Let me tell you something that drives me nuts. A person does improv for five or six years and starts getting good at, gets on Harold team, maybe two, and he is killing it.
Naturally, he wants more from his the career, which means he would like to get paid. So he saves up enough money to get headshots. Then he gets agent who sends him on a ton of auditions and he sucks at them. He sucks at reading from a script, he sucks at auditioning.
Then one of his smart-ass friends suggests taking an on-camera class and the improviser balks: “I am on a house team at one of the biggest improv theaters in country. I don’t need to take another class.”
He doesn’t know it, but he has just put his film, TV and commercial career on hold. Out of arrogance. Out of pride.
What this really talented improviser doesn’t realize is that cold reading and auditioning is a skill, something that needs to be learned, like improv. By stopping learning, he is killing any chance of taking his career to the next level.
I cannot tell you how many people I have known, including myself, who used to think like this.
This happens in the acting world as well. I have seen accomplished actors come out of the audition room with flop sweat and all the color gone from their face complaining, “Man, that was rough. They asked me to improvise.” Yet, they never take an improv class. Why?
Just like many improvisers, actors often don’t realize that even if they’ve worked in some of the best theaters in town, the credits don’t transfer. Just because you have mastered one medium does not mean that you will automatically master another one. Most likely, it will take less time to learn a new skill because of your prior experience, but it will not happen overnight. Remember you’re learning something related but essentially you are learning something new, and that takes time. Just remember how long it took you to grasp acting or improv.

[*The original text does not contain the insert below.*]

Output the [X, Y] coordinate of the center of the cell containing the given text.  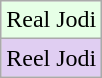
Real Jodi [52, 20]
Reel Jodi [52, 58]
Return the [X, Y] coordinate for the center point of the cell that contains the specified text.  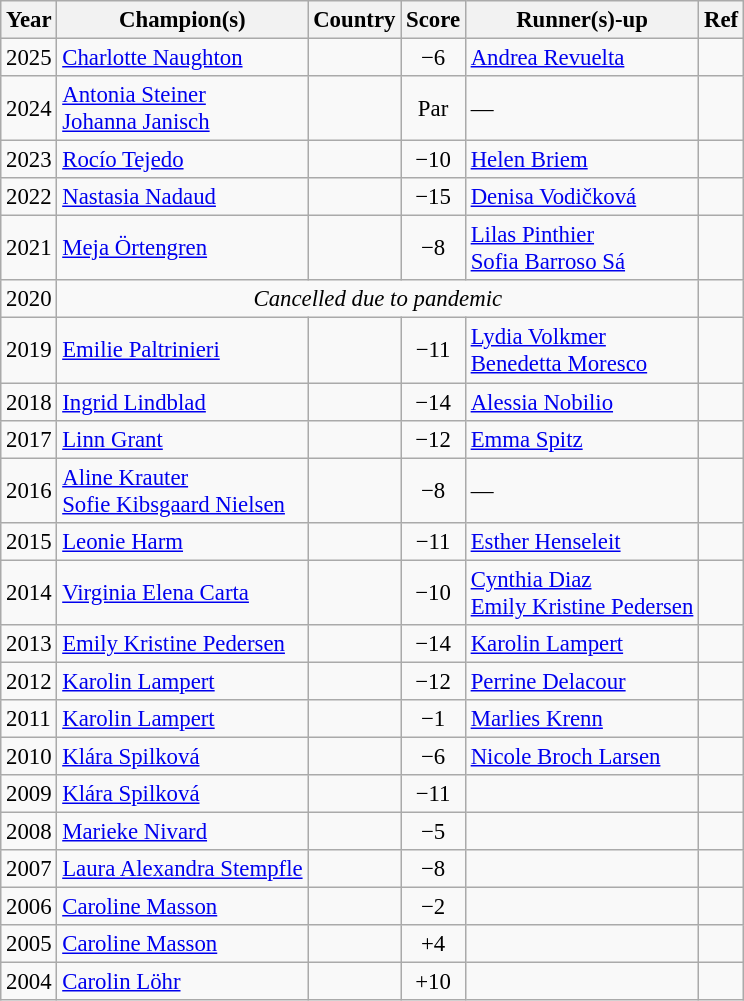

Several years ago I was in an on-camera class with one of my favorite all-time teachers, Jane Alderman. We had an actor in our class who was in the touring company of Wicked when it was playing for a long run in Chicago. The guy had a big part in it and he was taking an on-camera class on his off night. I knew this guy must be from NY or LA because Chicago actors and improvisers don’t think like that. Even though he was in big touring company of Broadway show, he knew that if he wanted to go into TV and film he had to learn some new skills. He wasn’t arrogant enough to think that his part in Wicked would be enough. He was one of the smart ones.
I have friend out in LA who has been quite successful in commercials, TV and film, and you know what? He is always studying and taking classes and working with an on-camera coach when he gets a big audition. Sometimes when he takes a class he will say, “Do you remember so-and-so who was on that network show for six seasons? That guy is in my scene study class.” I love hearing that because I think most of us think once you are on a national TV show you are done learning.
As actors and improvisers, the only thing we have control over is our ability to keep developing our talents, to keep learning new things. The best way I know how to do that is by taking classes. I not only find it fun, but it’s also a great way to meet people and even network.
I try to take this advice myself. Even though I’m a big-time improv teacher with more than 30 years improvising experience, last year I took a stand-up comedy class. I was by far the oldest person in the class by 20 years. Nobody knew my reputation as an improv teacher. I had a ball. And let me tell you, it had a direct impact on my improvising and my teaching. I can’t tell how it did, it just did.
As you read this, my wish for you is to always be learning something new.